Through to the final line, write out the records below exactly, omitting any images they contain.

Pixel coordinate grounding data

++++++++

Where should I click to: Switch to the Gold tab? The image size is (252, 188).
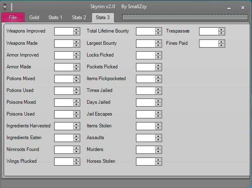(x=34, y=17)
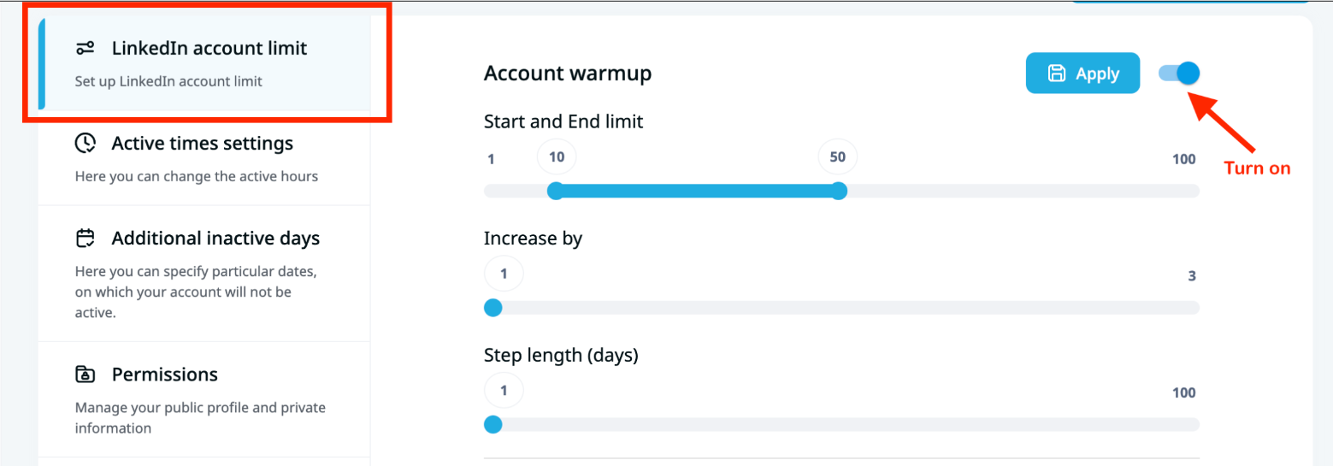The image size is (1333, 466).
Task: Click the end limit slider handle at 50
Action: 839,191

++++++++

THE ANSWER
Where should I click to: Switch to the Gold tab? The image size is (252, 188).
(x=34, y=17)
The image size is (1333, 466).
Task: Click the end limit slider handle at 50
Action: 839,191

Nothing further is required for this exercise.